Questions on the material:
1) For the diabetes study abstract, decide whether each statement agrees with the text and give yes or no with the deciding words quoted: (a) the participants came from 15 countries; (b) Model II added medical comorbidities; (c) Model I included income.
2) Render this sentence from the diabetes study abstract in Spanish: "We fitted three logistic regressions to each country."
3) Continue the diabetes study abstract from its final sentence onward.

Passage shown section start

Cross-country variation in additive effects of socio-economics, health behaviors, and comorbidities on subjective health of patients with diabetes
Journal of Diabetes & Metabolic Disorders 2014, 13:36 doi:10.1186/2251-6581-13-36Published: 21 February 2014
Purpose: This study explored cross-country differences in the additive effects of socio-economic characteristics, health behaviors and medical comorbidities on subjective health of patients with diabetes.
The study analyzed data from the Research on Early Life and Aging Trends and Effects (RELATE). Participants were 9,179 adults with diabetes who were sampled from 15 countries (i.e. China, Costa Rica, Puerto Rico, United States, Mexico, Argentina, Barbados, Brazil, Chile, Cuba, Uruguay, India, Ghana, South Africa, and Russia). We fitted three logistic regressions to each country. Model I only included socio-economic characteristics (i.e. age, gender, education and income). In Model II, we also included health behaviors (i.e. smoking, drinking, and exercise). Model III included medical comorbidities (i.e. hypertension, respiratory disease, heart disease, stroke, and arthritis), in addition to the previous blocks.

Passage shown section end
Data shown section start

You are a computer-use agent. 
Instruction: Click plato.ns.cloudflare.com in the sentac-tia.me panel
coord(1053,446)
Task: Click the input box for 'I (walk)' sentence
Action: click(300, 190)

Data shown section end

Results of the tasks:
1)
(a) Yes: "Participants were 9,179 adults with diabetes who were sampled from 15 countries"
(b) No: "In Model II, we also included health behaviors (i.e. smoking, drinking, and exercise)."
(c) Yes: "Model I only included socio-economic characteristics (i.e. age, gender, education and income)."

2) Ajustamos tres regresiones logísticas para cada país.

3)
Our models suggested cross-country differences in the additive effects of socio-economic characteristics, health behaviors and comorbidities on perceived health of patients with diabetes. Comorbid heart disease was the only condition that was consistently associated with poor subjective health regardless of country.
Countries show different profiles of social and behavioral determinants of subjective health among patients with diabetes. Our study suggests that universal programs that assume that determinants of well-being are similar across different countries may be over-simplistic. Thus instead of universal programs that use one protocol for health promotion of patients in all countries, locally designed interventions should be implemented in each country.